(REQUIRED ACTION): Your response should consist of one number, the count of lines below that contain "agent".

(Collected data entries)
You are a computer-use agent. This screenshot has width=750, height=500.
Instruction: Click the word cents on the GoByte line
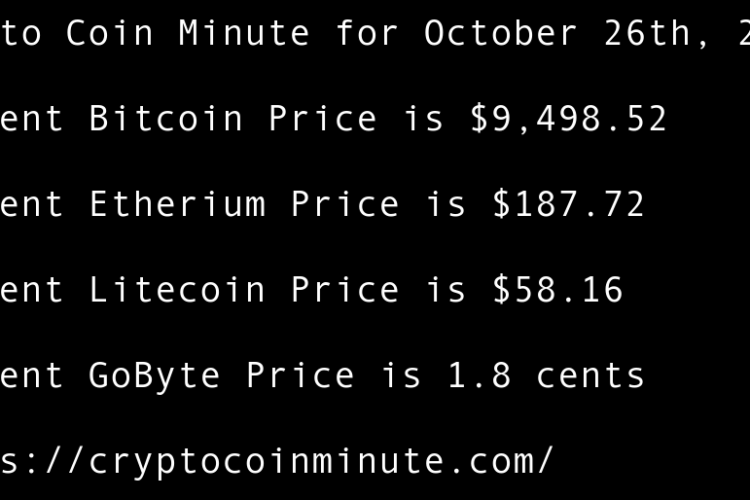(590, 376)
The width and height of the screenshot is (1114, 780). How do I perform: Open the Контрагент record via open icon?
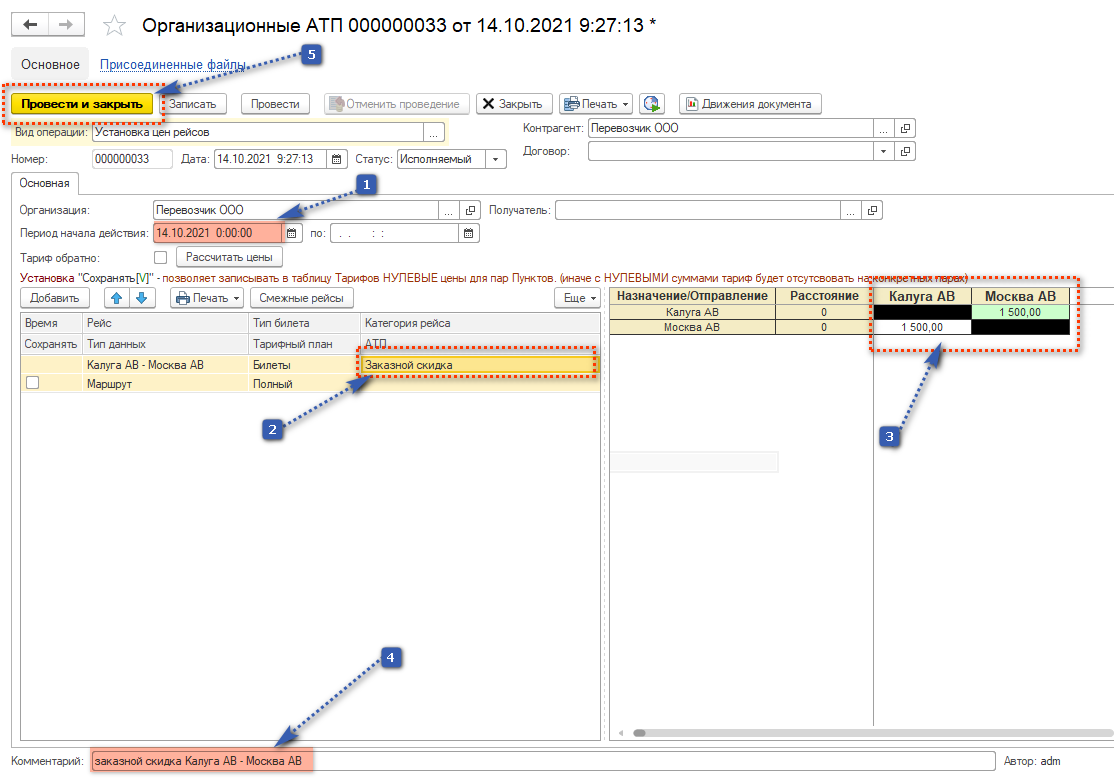tap(905, 129)
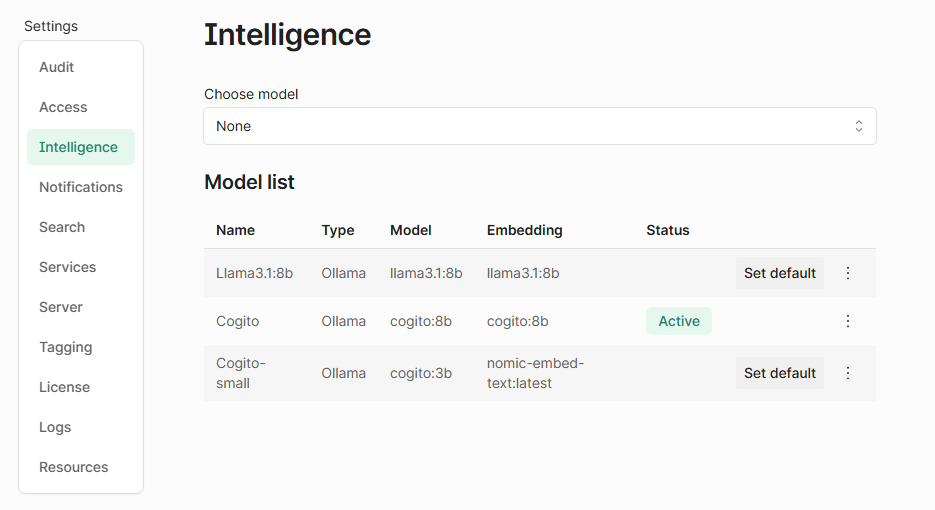
Task: Select the Intelligence settings tab
Action: 79,147

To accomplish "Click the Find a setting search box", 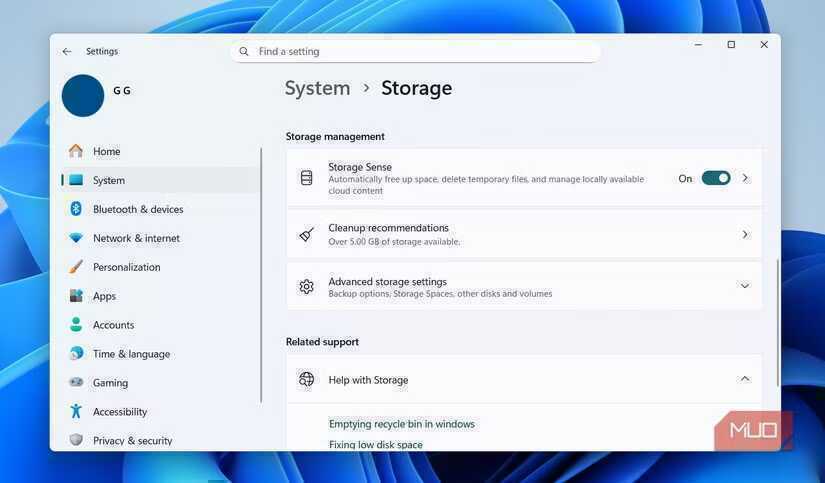I will click(420, 51).
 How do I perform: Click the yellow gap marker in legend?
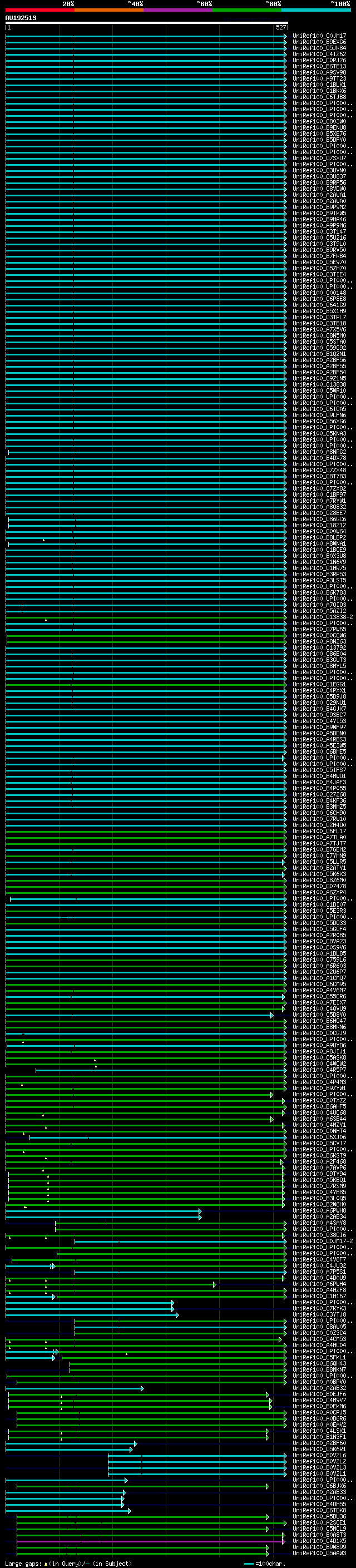pyautogui.click(x=46, y=1563)
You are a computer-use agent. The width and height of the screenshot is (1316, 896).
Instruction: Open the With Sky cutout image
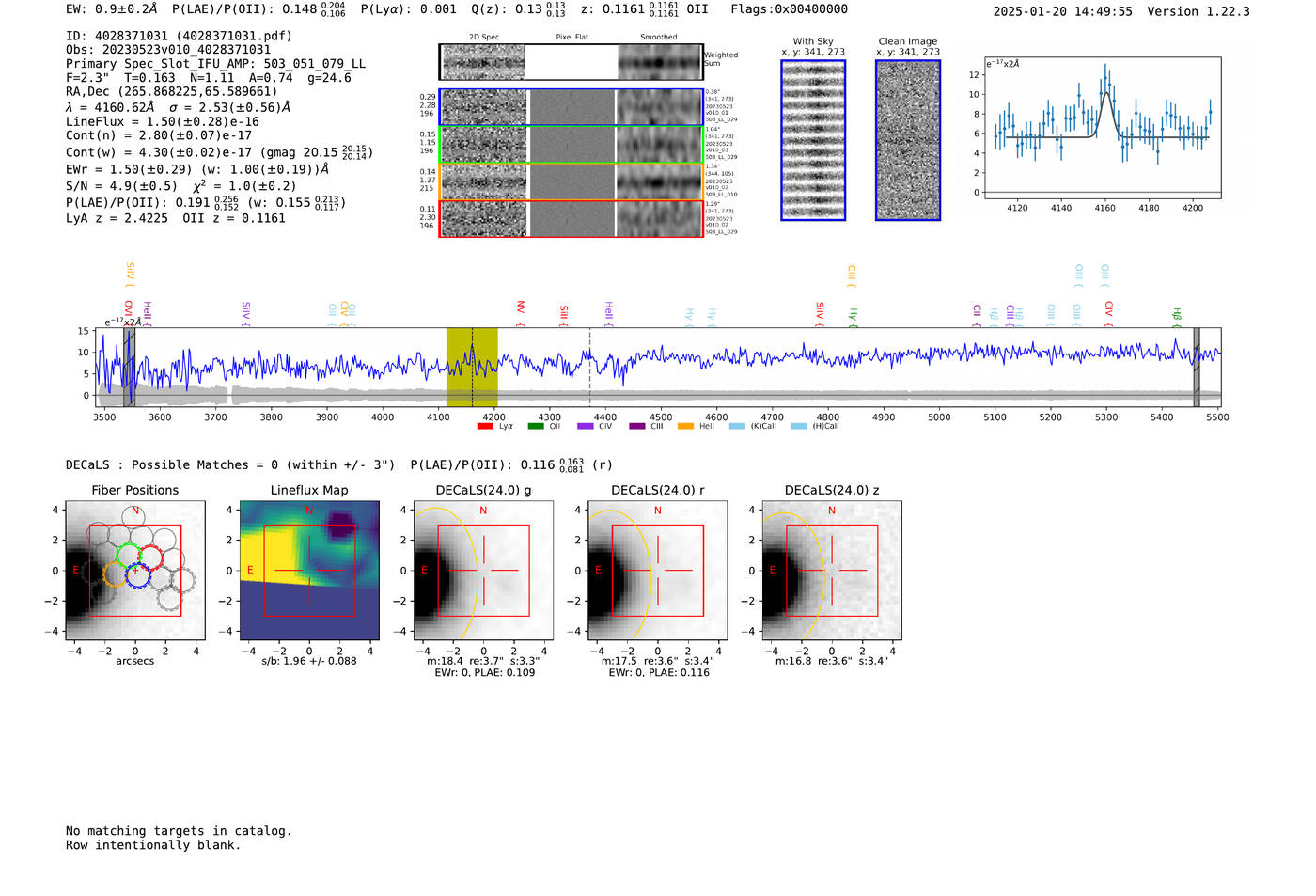click(813, 140)
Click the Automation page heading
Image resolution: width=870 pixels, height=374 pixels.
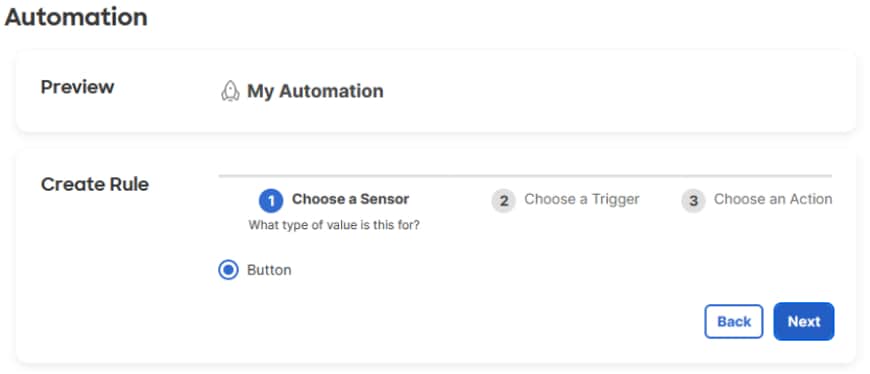(76, 17)
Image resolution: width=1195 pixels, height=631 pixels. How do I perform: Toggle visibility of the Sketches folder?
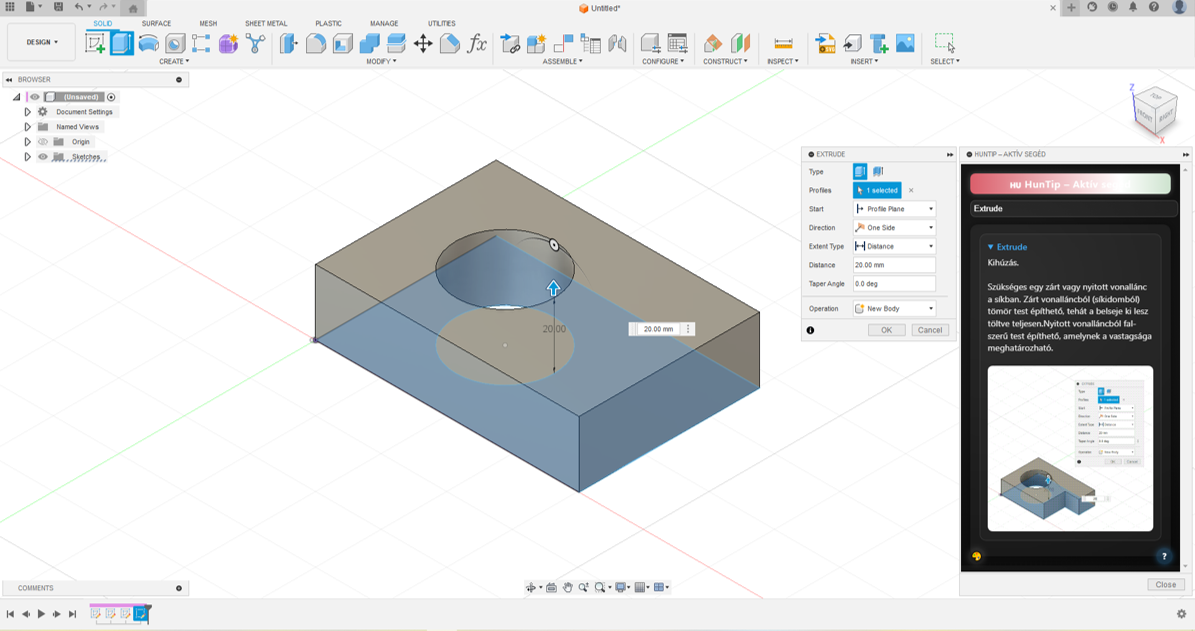point(43,157)
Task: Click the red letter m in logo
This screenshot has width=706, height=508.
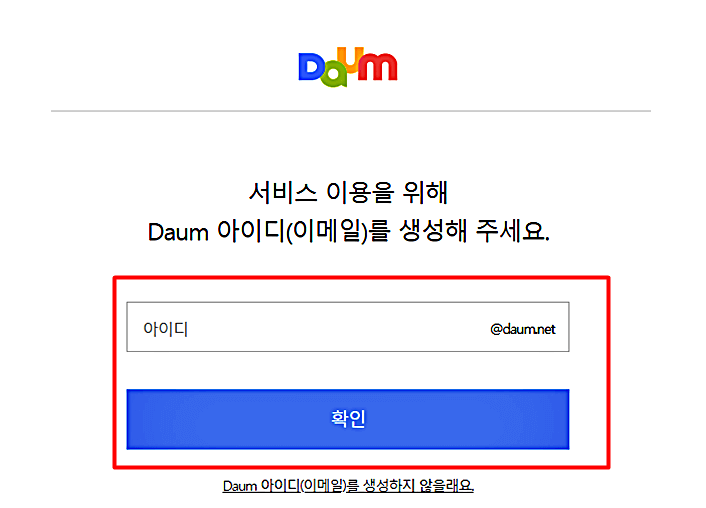Action: [x=377, y=67]
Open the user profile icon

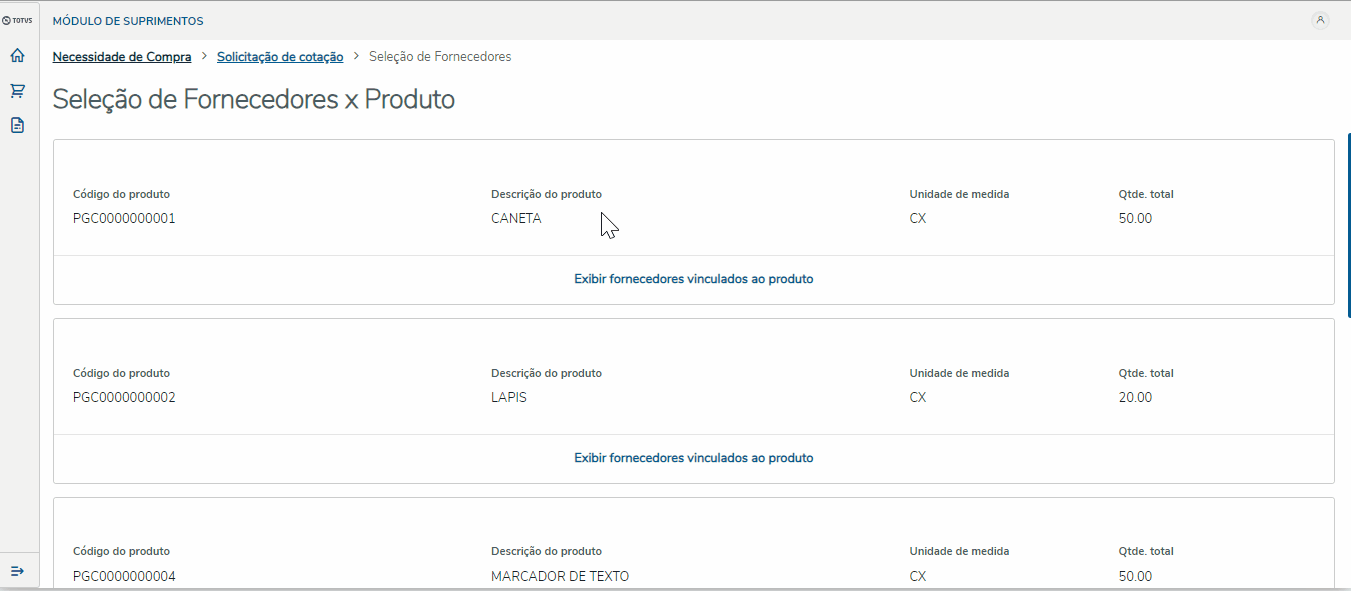(1320, 20)
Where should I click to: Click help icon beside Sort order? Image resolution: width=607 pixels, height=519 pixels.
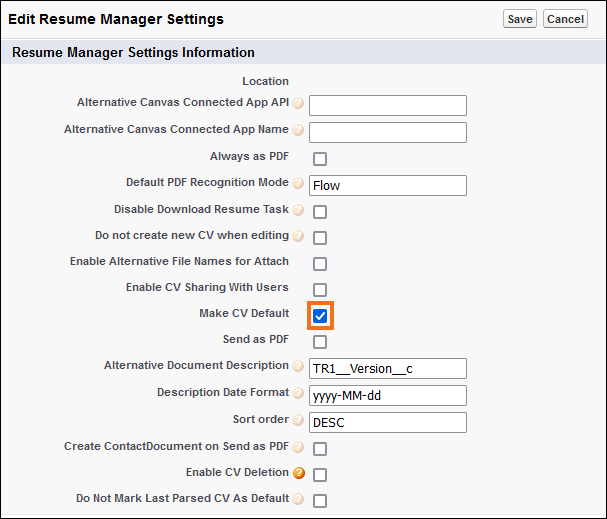[298, 420]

(TASK RESPONSE): 2